Quintessentially British

It concluded that the open display of national pride raised hopes that Britain "will always be home to a happy breed of men, and women... a precious stone, set in a silver sea".

Elizabeth, aged 86, is only the second British monarch to celebrate a diamond jubilee, after queen Victoria.

The staunchly-royal Daily Mail splashed "Elizabeth Rules the Waves" across its front page, calling the event "a quintessentially British occasion, with weather to match.

"True, the nation was keen to take its mind off the storm clouds gathering at a terrifying pace over the economy. But few would deny... the affection and respect for her six decades of service that was so clearly evident yesterday," said the paper's editorial.

"Surely nothing could better symbolise the 86-year-old queen's stoicism, resilience or dedication to duty than seeing her standing waving to the cheering crowds from the open-topped royal barge, fully exposed to the elements, for four hours."

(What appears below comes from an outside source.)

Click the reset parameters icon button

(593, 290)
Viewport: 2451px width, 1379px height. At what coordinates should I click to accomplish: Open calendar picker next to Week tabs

Poplar tabloid The Sun also released a souvenir edition which carried as its headline: "ABSOLUTELY SPLASHING - Rain can't put off 1.25m who lined Thames for pageant".

Centre-left publication The Guardian, a frequent critic of the monarchy, celebrated the "colourful occasion on a grey day" but argued it "was an event with undercurrents as well as the more obvious surface goodness.

"It was full of spirit. But whether the nation which it affected to embody actually exists is another matter," said its editorial.

The broadsheet insisted it was "an occasion whose symbols, purposes and deeper meanings, its commissions and omissions and its priorities, cannot simply be ignored".

  • faerrab - 2012-06-04 09:19

    She authorised the forced removal of Diego Garcians and then handed Diego Garcia over to the Americans for use as a military base amongst other atrocities autorised by her........

      Nigel - 2012-06-04 11:29

      "She" did, did "she"?...think you'd better get a grasp of who actually makes the decisions in UK politics. Blame Edward Heath or Harold Wilson for the forced relocation, not her. She reigns but does not rule. Her role is ceremonial - she cannot refuse to sign anything that the elected government wants to put into effect. Sorry, but there it is. This from Wikipedia..."The monarch acts within the constraints of convention and precedent, only exercising prerogative on the advice of ministers responsible to Parliament, often through the Prime Minister or Privy Council. In practice, prerogative powers are only exercised on the Prime Minister's advice—the Prime Minister, and not the Sovereign, has control."